What to do ::
a) Copy the passage on Windows 11 drive encryption from "You can make" to "known as OOBE.".
b) Answer these questions using the passage on Windows 11 drive encryption:
(i) Besides Pro, which edition does the passage say could have its drives encrypted?
(ii) In which build did Microsoft announce the change?
(iii) By what other name is the onboarding experience known?

Clean-installing Windows 11 may soon result in the operating system encrypting your drives without asking. Not just the system drive but all drives. And not just in Pro SKUs but Home as well. Why is this a problem, you may ask? The initial setup experience does not mention that, so unsuspicious users may lose their data after discovering that they do not have decryption keys after reinstalling Windows.

In a nutshell, the problem is that Microsoft won't let users decide whether to encrypt their drives or just warn them about it.

Although the story about automatic encryption broke out this week, Microsoft quietly announced the change as part of build 25905 in July 2023:

Starting with this build, we have adjusted the prerequisites (removal of Modern Standby/HSTI validation and untrusted DMA ports check) for enabling device encryption so that it is automatically enabled when doing clean installs of Windows 11.

You can make sure your fresh Windows 11 installation does not encrypt drives by either modifying the install image or tweaking the registry at the beginning of the onboarding experience, which is also known as OOBE.

Excerpted data ::

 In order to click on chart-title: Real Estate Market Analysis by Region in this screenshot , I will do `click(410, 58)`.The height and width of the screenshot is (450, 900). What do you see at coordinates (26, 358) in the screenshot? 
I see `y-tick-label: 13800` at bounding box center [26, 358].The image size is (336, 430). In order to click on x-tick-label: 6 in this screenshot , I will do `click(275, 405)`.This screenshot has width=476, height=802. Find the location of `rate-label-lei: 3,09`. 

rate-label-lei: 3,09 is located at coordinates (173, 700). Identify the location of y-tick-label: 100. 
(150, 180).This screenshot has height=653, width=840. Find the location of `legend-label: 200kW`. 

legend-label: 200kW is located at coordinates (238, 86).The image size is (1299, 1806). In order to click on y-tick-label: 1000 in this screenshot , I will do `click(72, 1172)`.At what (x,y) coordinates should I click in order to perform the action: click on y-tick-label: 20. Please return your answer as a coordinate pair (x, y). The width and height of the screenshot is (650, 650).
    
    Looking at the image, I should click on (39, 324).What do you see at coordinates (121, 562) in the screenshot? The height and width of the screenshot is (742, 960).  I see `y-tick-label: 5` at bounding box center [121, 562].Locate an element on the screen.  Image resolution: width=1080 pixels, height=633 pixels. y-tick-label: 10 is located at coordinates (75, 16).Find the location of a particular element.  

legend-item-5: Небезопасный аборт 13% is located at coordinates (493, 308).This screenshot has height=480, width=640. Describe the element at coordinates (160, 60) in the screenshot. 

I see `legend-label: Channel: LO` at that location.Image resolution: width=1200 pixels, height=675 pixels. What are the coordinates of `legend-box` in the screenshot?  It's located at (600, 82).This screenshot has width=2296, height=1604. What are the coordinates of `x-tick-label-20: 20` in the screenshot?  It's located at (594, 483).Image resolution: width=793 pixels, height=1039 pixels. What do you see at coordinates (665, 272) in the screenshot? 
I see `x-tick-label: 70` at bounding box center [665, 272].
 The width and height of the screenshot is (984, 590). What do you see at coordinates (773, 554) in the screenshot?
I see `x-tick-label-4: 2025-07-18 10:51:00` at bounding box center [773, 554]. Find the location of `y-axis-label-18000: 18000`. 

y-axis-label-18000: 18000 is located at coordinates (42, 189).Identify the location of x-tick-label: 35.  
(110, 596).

Task-by-task outputs ::
a)
You can make sure your fresh Windows 11 installation does not encrypt drives by either modifying the install image or tweaking the registry at the beginning of the onboarding experience, which is also known as OOBE.

b)
(i) Home
(ii) Build 25905
(iii) OOBE